Yes, indeed. This is a movie about butter — a butter sculpting competition to be precise. Not something you see all that often, right? But I have not gone out of my way to search one out either. The movie gives you a glimpse into this odd state fair craft, through a somewhat funny little movie with a surprisingly all-star cast. Jennifer Garner plays Laura, wife of long-time celebrity state champion butter sculptor Bob Pickler (Ty Burrell from Modern Family.) When the butter powers-that-be decide that someone else needs to win and it is time for Bob to step aside, Laura’s world as VIP wife crashes around her. So she decides to enter the competition herself. But her biggest rival turns out to be a cute little, 10-year-old black foster child named Destiny (Yara Shahidi).
To complicate things a bit further, Bob has been going to a strip club and sleeping with one of the girls (Olivia Wilde) who now is coming after him for money, and who really can’t stand his wife. And Laura is willing to do anything to win, even sleeping with her old beau, Hugh Jackman in a very odd and disappointingly lame role. So you have 3 story lines coming together — stripper with a vengeance, foster kid with a dream, and butter megalomaniac housewife. Butter kind of has the same feel as some of Christopher Guest’s ensemble comedies (Best in Show, Waiting for Guffman ), but doesn’t get that satirical tone quite right. Laura is an uptight, self righteous narcissist who bears a striking resemblance to Sarah Palin, but the rest of the town folk are pretty much caricatures.
Yes, there are some funny bits. Bob’s oeuvre of butter sculptures includes Newt Gingrich on horseback and Schindler’s List. And there is a fun scene with Destiny’s foster dad (Rob Corddry) where they discuss the worst things that could happen if she enters the contest. But Butter isn’t a great movie. It is entertaining in a very light way. Mostly it feels like good actors wasted on a script that could have been really funny, but is only good. I wouldn’t run out to see it, but once it starts streaming on Netflix, it is the kind of movie that doesn’t take a lot of effort, and is funny and sweet in parts.
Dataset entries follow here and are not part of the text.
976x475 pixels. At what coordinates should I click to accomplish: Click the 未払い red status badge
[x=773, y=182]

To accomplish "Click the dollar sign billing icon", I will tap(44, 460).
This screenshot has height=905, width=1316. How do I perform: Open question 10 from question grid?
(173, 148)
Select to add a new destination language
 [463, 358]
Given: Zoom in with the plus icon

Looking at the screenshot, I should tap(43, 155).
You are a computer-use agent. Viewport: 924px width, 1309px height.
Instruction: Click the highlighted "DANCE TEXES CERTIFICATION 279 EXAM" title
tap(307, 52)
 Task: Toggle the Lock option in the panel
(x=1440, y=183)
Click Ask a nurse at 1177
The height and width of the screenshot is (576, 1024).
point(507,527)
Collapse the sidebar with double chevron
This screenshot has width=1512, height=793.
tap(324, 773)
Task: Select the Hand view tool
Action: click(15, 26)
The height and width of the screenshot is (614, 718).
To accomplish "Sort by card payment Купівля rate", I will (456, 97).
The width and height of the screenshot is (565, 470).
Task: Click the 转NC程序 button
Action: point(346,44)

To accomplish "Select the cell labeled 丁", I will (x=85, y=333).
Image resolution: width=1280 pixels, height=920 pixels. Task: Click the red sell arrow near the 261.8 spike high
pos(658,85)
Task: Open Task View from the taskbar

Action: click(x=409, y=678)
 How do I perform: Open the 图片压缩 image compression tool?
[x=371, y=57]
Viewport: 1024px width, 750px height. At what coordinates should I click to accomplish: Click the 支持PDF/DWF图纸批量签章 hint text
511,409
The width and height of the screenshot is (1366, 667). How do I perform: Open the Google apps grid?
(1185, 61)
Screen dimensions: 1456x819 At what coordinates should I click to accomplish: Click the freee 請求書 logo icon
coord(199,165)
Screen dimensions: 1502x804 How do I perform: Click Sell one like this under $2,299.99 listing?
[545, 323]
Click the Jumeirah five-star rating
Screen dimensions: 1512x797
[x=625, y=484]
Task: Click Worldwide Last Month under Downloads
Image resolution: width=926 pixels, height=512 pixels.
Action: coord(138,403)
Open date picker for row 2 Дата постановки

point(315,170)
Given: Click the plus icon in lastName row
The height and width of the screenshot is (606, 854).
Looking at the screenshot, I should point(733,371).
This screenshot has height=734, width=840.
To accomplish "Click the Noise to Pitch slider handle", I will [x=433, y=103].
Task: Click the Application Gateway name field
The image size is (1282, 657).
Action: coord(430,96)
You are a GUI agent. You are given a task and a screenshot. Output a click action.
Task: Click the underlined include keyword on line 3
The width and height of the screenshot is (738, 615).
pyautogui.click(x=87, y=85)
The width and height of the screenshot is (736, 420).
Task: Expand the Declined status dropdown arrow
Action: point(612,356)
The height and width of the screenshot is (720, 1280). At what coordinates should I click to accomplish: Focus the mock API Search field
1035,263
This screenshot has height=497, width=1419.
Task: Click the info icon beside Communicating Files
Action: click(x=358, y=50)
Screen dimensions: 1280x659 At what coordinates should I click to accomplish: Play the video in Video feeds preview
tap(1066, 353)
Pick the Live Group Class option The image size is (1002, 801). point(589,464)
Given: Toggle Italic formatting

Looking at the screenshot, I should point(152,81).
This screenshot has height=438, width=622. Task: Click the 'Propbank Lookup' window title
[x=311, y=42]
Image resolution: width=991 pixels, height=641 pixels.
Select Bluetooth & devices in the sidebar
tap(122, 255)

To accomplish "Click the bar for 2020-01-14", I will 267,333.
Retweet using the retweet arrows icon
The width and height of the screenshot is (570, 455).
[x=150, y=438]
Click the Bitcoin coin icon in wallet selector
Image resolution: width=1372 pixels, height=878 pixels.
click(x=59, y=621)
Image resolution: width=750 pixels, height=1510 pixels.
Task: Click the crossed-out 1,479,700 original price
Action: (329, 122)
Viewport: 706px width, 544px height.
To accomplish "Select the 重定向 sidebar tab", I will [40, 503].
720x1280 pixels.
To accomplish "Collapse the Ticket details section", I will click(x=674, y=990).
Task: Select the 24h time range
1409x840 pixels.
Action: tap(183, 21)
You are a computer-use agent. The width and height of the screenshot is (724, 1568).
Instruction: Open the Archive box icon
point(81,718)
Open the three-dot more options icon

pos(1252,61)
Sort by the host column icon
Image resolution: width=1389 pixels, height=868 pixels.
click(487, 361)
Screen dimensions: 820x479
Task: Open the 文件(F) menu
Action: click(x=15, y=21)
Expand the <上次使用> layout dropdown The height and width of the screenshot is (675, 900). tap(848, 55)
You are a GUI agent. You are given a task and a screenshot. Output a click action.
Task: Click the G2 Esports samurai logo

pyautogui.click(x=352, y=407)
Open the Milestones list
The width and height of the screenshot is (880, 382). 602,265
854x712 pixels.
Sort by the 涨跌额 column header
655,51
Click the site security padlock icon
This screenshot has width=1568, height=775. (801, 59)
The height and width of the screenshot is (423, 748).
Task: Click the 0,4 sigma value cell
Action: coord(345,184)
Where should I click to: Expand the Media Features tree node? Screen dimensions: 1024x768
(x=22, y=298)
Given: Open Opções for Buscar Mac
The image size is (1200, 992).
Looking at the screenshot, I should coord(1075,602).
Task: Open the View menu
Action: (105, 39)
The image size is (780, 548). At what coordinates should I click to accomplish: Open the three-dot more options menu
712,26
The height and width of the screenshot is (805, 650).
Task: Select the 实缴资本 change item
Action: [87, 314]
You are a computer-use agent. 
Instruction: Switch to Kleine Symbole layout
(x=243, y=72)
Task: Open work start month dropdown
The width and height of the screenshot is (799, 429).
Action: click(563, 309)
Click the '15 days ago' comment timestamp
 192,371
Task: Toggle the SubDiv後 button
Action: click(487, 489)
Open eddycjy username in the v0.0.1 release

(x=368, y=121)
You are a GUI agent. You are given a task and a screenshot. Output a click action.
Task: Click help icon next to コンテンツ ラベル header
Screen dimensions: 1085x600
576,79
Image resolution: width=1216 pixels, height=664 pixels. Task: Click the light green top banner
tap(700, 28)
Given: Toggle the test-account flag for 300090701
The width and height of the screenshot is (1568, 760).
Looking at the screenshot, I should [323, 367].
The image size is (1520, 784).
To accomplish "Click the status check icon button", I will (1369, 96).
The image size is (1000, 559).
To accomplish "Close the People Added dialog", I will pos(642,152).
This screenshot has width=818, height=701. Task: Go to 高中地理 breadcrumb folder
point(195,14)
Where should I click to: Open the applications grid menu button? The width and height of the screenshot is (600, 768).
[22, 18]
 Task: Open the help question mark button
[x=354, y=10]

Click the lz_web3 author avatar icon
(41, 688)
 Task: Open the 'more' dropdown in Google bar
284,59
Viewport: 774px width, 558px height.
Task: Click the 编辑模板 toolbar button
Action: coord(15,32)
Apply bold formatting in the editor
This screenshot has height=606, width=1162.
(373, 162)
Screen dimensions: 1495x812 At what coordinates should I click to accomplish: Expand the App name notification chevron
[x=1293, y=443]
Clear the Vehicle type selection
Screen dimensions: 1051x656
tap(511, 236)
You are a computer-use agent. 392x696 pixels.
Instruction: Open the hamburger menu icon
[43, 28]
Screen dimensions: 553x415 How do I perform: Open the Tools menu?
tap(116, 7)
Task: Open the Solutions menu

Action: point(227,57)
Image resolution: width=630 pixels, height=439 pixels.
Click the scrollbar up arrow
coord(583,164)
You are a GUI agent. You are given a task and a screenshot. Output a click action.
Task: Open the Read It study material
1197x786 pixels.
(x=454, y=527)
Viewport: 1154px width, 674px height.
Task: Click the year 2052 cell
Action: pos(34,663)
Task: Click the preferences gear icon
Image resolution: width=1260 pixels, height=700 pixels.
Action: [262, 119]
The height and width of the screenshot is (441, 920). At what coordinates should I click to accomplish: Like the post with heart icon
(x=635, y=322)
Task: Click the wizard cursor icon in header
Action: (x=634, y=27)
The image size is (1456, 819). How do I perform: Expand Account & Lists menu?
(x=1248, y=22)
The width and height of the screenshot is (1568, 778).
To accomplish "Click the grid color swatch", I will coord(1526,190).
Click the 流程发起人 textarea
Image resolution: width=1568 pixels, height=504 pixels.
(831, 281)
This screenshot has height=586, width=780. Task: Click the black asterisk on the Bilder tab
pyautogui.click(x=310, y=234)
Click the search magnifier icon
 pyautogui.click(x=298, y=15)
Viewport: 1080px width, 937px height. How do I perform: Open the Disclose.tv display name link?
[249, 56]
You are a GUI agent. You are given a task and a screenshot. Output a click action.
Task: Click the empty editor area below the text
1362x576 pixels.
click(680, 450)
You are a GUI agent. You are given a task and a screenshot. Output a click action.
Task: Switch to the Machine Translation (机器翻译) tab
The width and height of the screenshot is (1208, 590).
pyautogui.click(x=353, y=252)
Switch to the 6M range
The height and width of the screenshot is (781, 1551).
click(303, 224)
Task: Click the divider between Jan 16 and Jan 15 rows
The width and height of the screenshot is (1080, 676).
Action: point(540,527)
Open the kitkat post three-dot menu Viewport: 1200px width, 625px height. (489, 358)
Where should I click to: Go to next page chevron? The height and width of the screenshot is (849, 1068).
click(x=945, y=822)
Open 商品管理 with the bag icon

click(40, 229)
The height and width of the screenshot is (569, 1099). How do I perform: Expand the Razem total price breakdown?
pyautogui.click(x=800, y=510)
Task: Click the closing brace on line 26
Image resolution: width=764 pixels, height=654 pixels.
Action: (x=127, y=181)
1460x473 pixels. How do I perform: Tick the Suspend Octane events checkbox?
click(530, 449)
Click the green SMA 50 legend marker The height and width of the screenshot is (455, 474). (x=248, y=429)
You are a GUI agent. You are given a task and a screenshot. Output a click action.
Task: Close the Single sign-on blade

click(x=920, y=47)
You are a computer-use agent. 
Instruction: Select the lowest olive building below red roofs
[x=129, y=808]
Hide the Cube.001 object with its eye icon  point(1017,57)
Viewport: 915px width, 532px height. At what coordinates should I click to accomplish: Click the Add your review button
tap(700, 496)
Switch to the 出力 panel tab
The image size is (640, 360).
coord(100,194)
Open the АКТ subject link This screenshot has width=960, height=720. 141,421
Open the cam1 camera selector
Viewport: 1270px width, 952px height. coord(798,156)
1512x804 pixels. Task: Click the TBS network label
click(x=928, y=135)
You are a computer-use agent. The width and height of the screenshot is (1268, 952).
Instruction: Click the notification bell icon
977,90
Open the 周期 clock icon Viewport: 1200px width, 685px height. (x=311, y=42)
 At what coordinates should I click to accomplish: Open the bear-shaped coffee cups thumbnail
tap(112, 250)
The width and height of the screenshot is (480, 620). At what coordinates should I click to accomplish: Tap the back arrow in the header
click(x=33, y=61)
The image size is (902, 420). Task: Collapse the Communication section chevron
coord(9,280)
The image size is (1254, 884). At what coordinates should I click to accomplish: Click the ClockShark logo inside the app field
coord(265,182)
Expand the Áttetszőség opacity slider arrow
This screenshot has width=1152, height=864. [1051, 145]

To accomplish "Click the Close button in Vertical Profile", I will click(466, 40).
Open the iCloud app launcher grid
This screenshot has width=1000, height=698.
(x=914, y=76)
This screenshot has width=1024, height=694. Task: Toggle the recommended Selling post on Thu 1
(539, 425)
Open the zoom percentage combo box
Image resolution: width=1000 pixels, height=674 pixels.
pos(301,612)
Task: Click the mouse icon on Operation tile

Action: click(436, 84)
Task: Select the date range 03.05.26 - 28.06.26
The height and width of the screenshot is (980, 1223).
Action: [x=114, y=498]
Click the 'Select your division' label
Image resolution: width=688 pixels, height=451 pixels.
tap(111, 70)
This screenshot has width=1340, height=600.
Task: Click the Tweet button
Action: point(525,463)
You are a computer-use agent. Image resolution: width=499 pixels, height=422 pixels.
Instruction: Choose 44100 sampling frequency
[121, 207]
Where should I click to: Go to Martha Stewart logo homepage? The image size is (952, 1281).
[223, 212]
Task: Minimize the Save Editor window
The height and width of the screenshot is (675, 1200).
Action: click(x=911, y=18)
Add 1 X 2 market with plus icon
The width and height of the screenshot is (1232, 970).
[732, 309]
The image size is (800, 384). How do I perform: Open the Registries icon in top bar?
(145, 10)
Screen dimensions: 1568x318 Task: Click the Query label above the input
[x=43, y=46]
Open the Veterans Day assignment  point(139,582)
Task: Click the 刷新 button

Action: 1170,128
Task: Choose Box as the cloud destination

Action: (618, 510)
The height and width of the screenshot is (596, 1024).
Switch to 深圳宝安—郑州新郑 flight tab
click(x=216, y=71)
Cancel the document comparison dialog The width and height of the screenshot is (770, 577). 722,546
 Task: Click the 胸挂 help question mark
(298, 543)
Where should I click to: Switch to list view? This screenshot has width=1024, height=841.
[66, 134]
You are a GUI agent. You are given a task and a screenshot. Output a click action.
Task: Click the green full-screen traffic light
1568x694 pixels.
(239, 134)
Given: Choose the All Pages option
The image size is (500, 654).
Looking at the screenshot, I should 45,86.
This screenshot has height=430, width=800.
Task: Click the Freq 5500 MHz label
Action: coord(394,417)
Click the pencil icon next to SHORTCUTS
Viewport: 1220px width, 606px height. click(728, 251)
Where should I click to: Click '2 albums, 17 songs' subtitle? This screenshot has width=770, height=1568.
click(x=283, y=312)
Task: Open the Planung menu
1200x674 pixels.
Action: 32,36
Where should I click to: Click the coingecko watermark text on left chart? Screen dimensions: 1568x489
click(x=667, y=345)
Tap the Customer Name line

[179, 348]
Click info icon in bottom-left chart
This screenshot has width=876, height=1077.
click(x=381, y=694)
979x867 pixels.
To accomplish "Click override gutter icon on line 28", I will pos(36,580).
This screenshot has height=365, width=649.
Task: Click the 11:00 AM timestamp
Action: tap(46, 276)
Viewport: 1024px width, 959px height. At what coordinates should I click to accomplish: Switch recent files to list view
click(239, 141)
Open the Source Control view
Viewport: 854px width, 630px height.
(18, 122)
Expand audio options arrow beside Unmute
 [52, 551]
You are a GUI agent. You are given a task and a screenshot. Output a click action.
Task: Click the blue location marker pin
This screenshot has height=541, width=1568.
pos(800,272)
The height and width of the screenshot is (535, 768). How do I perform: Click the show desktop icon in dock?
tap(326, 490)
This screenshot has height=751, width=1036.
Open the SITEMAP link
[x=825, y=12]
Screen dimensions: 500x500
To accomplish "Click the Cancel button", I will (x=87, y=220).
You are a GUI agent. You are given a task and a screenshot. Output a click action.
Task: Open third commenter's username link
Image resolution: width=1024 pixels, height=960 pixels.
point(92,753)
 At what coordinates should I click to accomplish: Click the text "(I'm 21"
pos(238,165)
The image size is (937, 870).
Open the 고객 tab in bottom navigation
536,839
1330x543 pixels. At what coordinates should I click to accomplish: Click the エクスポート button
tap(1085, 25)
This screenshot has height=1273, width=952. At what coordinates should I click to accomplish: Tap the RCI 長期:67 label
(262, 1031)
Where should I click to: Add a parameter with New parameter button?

Arty and I debated (a bit) as to whether ‘Butter’ is a mainstream flick or an arty one. The jury is still out – but I agree wholeheartedly with her review. The film has some fun moments and a talented cast, but ultimately falls flat. Perhaps my post-debate political hangover clouded my enjoyment of the film. Who needs political satire when the real deal plays like an SNL skit? Fans of the mockumentary genre may be inclined to give this film a shot. But I suspect that most movie-goers will decline to spend their bread on ‘Butter’.